# [STATED GOAL]
According to the passage on Bombardier's history, what were the family-run enterprise's sales in 1947?
--- DOCUMENT SEGMENT ---
From Amazon
Bombardier's first product, Skidoo, has become the generic name for snowmobile in the same way that Kleenex has come to mean facial tissues. Even if frolicking in the snow isn't compelling, Bombardier Inc. touches your life if you travel by plane or train, ride the subway, or play on the water.
The Bombardier Story is a family saga starting in a garage in rural Quebec in 1937, where inventor-mechanic Jean-Armand Bombardier designed a snow vehicle to replace dog sleds for mail delivery, ambulance services, and taking children to school. By 1947 the family-run enterprise had sales of $2.3 million. But the winter of 1947-1948 was a rough one for the company. The usually white Quebec winter was virtually snow-free, while at the same time the government decreed that all provincial roads had to be cleared. The company's sales dropped by half. But that didn't stop Bombardier, and by 1959 he had converted his snowmobile into one of the most popular winter recreational vehicles of all time.
--- PROVIDED DATA ---
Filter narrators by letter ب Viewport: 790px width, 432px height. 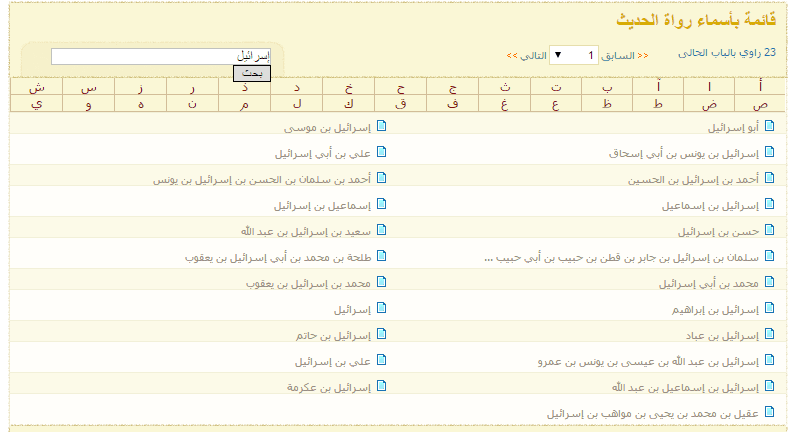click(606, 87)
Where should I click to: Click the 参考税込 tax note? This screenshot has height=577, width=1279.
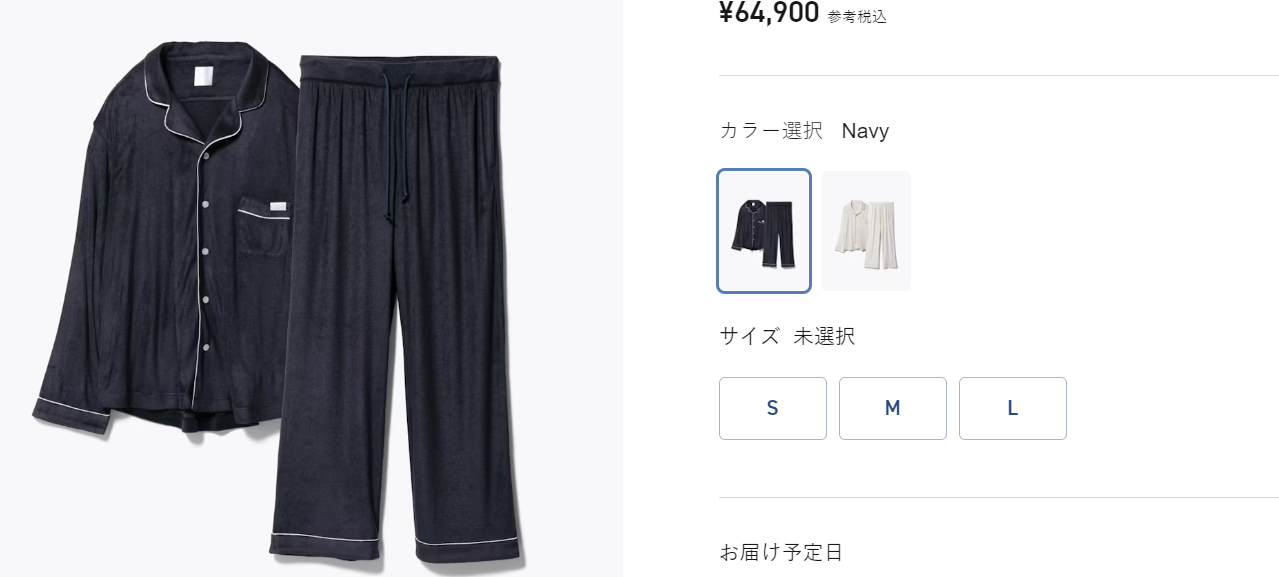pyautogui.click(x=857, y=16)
---
# [RESULT OF THE TASK]
$2.3 million